Data SITREP

redshiftzero, January 26, 2017

We've been collecting traces from crawling onion services, this notebook contains a brief SITREP of the status of the data collection.



In [14]:

    
import os
import pandas as pd
import sqlalchemy
import seaborn as sns
import matplotlib.pyplot as plt
%matplotlib inline

plt.style.use('ggplot')

with open(os.environ["PGPASS"], "rb") as f:
    content = f.readline().decode("utf-8").replace("\n", "").split(":")

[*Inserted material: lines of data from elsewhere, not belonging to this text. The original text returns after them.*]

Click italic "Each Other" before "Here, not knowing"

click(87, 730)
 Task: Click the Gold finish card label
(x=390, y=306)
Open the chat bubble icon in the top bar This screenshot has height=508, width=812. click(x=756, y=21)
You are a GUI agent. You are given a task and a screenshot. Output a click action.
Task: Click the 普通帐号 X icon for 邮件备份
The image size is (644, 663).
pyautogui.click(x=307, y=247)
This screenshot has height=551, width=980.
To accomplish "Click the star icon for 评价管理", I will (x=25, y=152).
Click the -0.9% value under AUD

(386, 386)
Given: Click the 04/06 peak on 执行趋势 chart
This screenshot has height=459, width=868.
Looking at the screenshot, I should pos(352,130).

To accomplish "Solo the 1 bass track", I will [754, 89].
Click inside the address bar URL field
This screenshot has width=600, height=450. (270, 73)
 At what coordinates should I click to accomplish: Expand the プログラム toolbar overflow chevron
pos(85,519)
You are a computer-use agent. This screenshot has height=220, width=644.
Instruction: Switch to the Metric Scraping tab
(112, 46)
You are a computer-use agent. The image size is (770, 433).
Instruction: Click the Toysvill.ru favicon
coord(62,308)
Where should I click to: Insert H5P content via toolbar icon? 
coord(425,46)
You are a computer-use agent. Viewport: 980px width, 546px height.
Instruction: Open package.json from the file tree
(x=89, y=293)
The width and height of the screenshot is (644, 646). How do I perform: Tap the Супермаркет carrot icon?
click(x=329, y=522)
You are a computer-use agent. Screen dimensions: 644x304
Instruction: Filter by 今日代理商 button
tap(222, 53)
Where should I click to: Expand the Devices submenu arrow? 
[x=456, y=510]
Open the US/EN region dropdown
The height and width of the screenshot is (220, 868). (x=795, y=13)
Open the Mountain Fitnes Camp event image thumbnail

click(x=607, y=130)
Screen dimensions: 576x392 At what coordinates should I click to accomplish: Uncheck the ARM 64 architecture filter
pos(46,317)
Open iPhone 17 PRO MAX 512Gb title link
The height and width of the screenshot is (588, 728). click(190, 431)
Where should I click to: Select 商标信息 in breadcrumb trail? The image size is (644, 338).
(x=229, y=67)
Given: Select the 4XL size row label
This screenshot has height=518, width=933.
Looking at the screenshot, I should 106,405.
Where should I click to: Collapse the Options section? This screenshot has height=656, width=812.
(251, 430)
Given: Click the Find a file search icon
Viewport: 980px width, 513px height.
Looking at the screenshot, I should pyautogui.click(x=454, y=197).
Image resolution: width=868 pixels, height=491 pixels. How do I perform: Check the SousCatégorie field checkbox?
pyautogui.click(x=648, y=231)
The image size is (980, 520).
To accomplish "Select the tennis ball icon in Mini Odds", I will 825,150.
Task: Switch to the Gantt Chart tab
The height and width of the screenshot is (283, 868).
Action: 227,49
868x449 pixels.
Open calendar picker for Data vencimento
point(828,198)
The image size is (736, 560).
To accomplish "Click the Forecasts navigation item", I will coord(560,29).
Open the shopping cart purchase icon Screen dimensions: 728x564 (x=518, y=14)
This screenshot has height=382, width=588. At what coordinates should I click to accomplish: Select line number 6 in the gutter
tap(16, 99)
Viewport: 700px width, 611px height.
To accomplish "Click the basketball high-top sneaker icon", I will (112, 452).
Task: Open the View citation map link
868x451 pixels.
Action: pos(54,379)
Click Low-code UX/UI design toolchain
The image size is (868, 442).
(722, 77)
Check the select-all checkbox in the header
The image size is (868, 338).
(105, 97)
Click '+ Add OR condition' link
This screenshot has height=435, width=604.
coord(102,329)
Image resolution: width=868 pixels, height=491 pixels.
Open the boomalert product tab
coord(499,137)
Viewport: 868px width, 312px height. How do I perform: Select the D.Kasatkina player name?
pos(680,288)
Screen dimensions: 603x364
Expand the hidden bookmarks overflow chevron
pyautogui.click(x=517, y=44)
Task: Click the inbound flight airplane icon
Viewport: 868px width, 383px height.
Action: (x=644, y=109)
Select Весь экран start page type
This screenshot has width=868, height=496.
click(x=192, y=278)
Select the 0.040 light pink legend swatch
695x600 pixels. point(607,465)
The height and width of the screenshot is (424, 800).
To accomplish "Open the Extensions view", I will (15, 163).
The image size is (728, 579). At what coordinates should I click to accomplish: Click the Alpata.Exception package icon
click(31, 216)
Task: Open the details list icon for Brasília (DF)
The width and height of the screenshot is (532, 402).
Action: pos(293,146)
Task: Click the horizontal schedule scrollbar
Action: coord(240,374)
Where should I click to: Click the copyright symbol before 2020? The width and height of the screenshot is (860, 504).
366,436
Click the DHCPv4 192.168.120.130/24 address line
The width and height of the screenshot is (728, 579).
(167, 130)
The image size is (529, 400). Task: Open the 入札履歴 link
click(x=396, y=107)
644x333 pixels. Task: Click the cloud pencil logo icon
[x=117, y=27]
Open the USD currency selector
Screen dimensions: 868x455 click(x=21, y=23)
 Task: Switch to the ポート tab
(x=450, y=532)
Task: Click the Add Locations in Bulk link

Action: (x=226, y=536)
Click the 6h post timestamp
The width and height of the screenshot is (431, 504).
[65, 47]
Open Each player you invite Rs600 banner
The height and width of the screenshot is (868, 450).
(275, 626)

engine = sqlalchemy.create_engine("postgresql://{user}:{passwd}@{host}/{db}".format(user=content[3],
                                                                         passwd=content[4],
                                                                         host=content[0],
                                                                         db=content[2]))

Number of Examples



In [3]:

    
df_examples = pd.read_sql("SELECT * FROM raw.frontpage_examples", con=engine)

We have currently got a sample of:



In [9]:

    
len(df_examples)









    Out[9]:





195460

examples.

Examples collected per day

This was a bit stop and start as you can see:



In [13]:

    
daily = df_examples.set_index('t_scrape').groupby(pd.TimeGrouper(freq='D'))['exampleid'].count()
ax = daily.plot(kind='bar', figsize=(24,6))
ax.set_xlabel('Date of scrape')
ax.set_ylabel('Number of onion services scraped')
ax.grid(False)
ax.set_frame_on(False)

# Prettify ticks, probably a smarter way to do this but sometimes I'm not very smart
xtl=[item.get_text()[:10] for item in ax.get_xticklabels()]
_=ax.set_xticklabels(xtl)

Sanity check the sorter was last run recently:



In [6]:

    
result = engine.execute('SELECT MAX(t_sort) FROM raw.hs_history')



In [7]:

    
for row in result:
    print(row)









    



(datetime.datetime(2017, 1, 17, 20, 55, 58, 326293),)

crawls



In [8]:

    
df_crawls = pd.read_sql("SELECT * FROM raw.crawls", con=engine)

There have been:



In [9]:

    
len(df_crawls)









    Out[9]:





72131

crawls (the crawlers have clearly failed and restarted a crazy number of times).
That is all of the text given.